EXERCISE REQUIREMENTS: An exact transcription of every entry is required. Images are not part of it.

○ ○ ○ ○ ○ ○ ○

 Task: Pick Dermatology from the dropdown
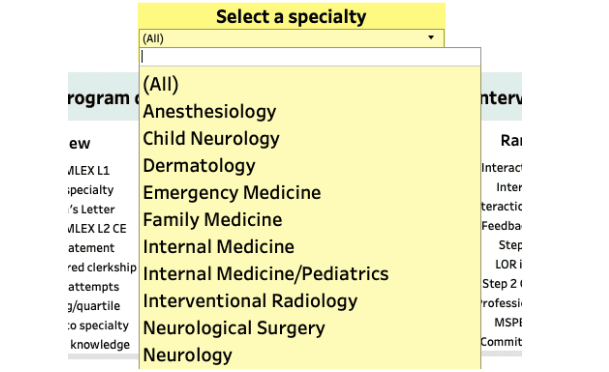point(199,166)
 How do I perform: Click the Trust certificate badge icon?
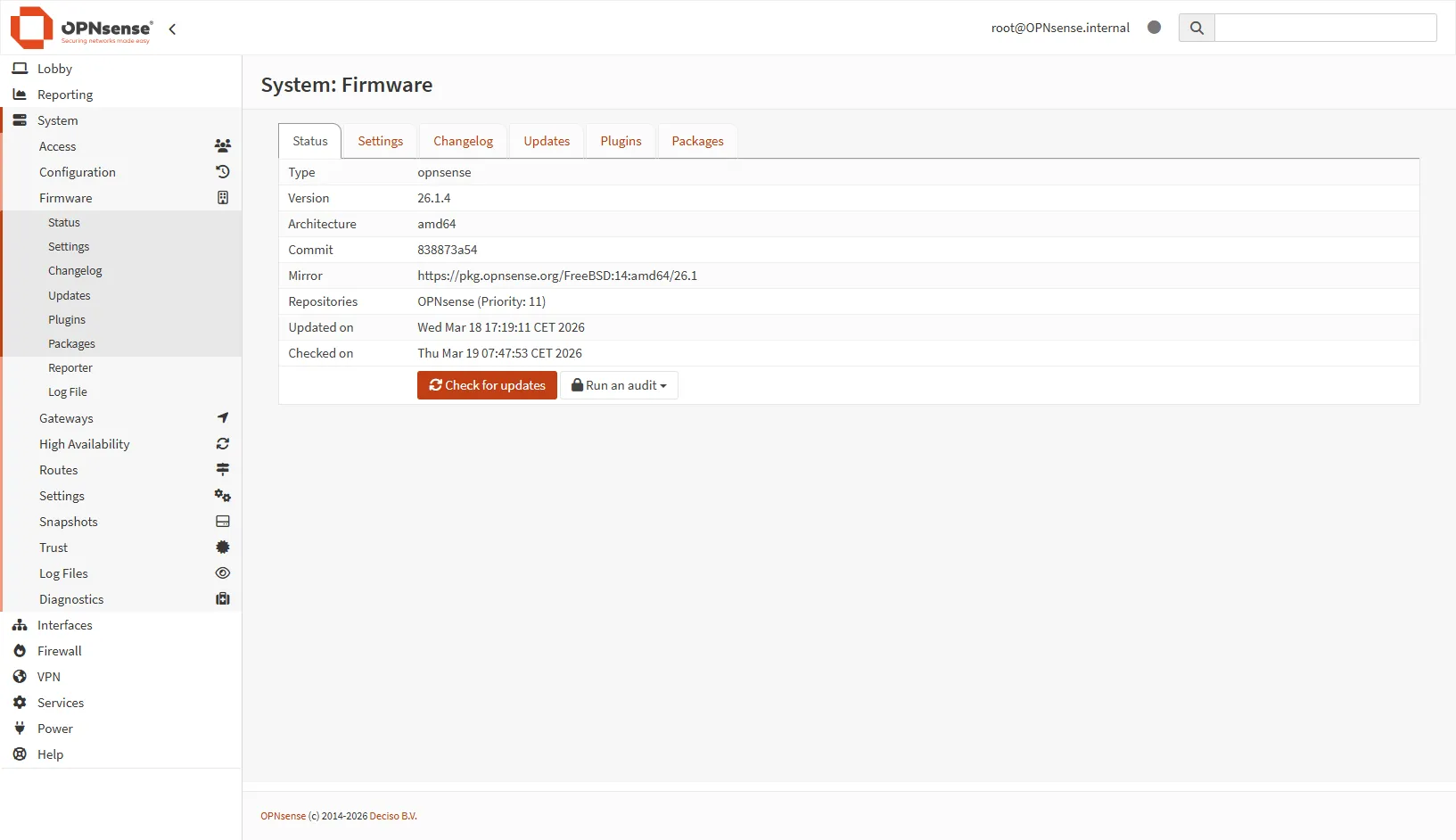coord(223,548)
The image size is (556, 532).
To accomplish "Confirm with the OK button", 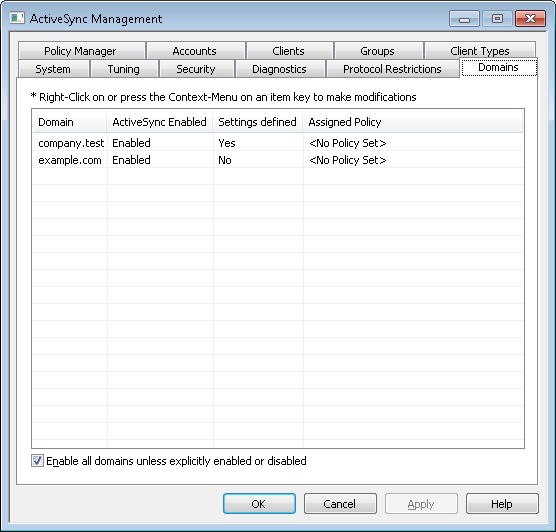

○ ○ ○ ○ ○ ○ ○

TASK SOLUTION:
 Task: Pick Dermatology from the dropdown
point(199,166)
 How do I perform: Click the Trust certificate badge icon?
coord(223,548)
The image size is (556, 532).
To accomplish "Confirm with the OK button", 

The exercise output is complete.